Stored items
[Start of Attachment]

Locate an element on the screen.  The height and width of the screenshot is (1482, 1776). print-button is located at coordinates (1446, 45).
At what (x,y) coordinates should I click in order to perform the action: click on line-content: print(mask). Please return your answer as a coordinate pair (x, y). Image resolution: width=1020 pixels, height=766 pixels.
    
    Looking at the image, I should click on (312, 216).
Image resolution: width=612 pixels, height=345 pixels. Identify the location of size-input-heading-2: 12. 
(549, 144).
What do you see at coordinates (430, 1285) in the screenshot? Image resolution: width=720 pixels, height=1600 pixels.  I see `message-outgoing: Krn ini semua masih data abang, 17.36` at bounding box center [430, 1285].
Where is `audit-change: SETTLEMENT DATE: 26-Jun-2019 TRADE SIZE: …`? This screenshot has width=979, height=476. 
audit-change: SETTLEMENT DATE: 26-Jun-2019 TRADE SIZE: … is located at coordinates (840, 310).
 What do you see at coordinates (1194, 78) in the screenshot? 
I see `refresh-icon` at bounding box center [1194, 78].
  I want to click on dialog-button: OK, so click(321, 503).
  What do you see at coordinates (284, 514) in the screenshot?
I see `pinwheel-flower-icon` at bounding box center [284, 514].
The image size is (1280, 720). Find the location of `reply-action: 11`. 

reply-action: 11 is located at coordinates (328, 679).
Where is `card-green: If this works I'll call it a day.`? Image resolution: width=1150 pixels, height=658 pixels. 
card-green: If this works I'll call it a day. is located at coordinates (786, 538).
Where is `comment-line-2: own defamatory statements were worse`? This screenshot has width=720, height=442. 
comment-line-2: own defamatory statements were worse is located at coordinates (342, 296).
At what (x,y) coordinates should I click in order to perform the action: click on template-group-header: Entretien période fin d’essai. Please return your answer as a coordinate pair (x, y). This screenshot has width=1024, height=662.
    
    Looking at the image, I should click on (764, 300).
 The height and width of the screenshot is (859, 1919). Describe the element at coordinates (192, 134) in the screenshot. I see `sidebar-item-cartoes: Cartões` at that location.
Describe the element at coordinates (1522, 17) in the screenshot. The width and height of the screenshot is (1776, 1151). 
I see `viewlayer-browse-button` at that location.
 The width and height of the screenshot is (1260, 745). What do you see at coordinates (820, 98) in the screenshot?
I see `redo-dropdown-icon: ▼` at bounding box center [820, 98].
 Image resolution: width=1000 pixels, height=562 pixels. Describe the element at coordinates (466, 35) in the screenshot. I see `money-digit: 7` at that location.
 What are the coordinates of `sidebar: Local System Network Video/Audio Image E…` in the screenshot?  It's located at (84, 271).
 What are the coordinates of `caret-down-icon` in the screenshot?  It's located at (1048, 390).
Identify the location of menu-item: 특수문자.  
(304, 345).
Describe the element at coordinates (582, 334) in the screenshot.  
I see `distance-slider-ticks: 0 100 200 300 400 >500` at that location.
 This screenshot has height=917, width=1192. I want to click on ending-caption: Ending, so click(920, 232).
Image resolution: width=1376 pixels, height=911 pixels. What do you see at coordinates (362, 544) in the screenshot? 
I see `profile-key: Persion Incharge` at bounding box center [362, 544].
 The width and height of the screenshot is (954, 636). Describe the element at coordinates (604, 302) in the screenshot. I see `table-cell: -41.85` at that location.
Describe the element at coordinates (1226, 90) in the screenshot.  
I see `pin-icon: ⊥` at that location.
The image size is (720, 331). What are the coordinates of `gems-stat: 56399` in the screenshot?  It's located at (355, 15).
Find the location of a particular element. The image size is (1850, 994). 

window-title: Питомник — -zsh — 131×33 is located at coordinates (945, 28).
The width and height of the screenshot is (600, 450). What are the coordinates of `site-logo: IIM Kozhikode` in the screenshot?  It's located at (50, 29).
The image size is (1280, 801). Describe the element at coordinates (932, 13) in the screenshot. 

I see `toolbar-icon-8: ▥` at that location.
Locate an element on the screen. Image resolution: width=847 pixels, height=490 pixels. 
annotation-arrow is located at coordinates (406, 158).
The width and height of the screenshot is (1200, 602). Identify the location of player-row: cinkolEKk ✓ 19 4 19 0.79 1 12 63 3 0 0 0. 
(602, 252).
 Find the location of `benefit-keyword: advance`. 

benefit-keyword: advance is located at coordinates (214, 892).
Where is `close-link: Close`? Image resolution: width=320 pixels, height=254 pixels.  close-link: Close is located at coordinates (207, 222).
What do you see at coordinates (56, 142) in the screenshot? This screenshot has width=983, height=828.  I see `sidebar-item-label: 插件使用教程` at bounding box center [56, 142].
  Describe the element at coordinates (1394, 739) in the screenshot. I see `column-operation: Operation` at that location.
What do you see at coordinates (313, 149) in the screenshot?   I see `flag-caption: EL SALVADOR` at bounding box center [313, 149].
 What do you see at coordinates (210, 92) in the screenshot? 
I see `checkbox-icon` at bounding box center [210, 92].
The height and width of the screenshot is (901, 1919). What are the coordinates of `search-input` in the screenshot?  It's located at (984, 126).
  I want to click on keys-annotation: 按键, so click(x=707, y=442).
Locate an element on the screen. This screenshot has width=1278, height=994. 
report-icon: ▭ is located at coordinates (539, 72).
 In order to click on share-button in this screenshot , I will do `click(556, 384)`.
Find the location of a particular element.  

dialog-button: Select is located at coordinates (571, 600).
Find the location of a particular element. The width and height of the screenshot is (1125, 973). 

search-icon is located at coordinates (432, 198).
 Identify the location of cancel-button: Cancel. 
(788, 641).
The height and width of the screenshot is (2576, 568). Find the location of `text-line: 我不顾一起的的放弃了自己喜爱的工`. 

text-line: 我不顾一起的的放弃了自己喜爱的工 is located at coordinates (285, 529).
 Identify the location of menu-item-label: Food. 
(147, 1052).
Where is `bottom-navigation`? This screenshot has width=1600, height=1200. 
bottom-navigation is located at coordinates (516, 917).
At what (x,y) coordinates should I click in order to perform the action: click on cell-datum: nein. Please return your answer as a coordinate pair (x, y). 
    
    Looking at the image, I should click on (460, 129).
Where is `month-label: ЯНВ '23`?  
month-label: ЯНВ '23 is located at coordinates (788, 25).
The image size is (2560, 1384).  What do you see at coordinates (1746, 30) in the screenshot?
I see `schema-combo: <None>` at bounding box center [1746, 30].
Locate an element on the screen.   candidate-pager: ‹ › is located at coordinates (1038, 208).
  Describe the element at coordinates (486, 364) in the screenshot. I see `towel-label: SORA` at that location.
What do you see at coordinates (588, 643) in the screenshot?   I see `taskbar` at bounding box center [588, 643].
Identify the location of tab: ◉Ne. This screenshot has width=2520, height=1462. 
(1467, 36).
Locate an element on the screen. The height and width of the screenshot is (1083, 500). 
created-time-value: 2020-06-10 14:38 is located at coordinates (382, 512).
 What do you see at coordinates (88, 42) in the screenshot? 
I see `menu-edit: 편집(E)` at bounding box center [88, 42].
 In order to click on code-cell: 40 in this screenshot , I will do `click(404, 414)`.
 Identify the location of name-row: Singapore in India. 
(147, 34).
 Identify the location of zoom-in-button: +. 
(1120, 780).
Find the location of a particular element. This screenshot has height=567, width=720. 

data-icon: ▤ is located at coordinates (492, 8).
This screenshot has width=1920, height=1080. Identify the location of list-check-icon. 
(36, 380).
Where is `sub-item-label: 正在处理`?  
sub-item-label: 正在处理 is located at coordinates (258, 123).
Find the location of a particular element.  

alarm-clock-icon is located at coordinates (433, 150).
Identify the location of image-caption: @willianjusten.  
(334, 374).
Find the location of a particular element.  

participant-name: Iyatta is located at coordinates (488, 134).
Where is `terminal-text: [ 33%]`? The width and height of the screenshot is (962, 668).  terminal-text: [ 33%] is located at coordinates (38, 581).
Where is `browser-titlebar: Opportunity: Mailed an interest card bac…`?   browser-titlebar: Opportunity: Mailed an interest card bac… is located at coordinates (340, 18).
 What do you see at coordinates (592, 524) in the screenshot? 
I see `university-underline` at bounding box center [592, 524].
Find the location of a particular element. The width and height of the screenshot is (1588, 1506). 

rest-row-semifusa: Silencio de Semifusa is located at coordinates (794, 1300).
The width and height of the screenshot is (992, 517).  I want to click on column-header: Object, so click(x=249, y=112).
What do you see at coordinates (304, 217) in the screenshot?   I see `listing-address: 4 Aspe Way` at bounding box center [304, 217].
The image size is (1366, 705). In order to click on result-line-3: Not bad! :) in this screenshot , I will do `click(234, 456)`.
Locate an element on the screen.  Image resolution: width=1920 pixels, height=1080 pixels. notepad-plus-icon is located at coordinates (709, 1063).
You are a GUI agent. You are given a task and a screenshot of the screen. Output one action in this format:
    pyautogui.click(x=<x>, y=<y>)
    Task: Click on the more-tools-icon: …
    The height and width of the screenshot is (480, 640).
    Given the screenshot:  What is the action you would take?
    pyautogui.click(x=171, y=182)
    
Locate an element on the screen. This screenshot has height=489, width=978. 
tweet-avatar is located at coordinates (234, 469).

[End of Attachment]

- The task
Copy everything from the line containing "coordinates (709, 1063)." down to the last of the lines, substituting "Find an element" for "Locate an element" and changing nothing else.

- Task answer
Find an element on the screen.  Image resolution: width=1920 pixels, height=1080 pixels. notepad-plus-icon is located at coordinates (709, 1063).
You are a GUI agent. You are given a task and a screenshot of the screen. Output one action in this format:
    pyautogui.click(x=<x>, y=<y>)
    Task: Click on the more-tools-icon: …
    The height and width of the screenshot is (480, 640).
    Given the screenshot:  What is the action you would take?
    pyautogui.click(x=171, y=182)
    
Find an element on the screen. This screenshot has height=489, width=978. 
tweet-avatar is located at coordinates (234, 469).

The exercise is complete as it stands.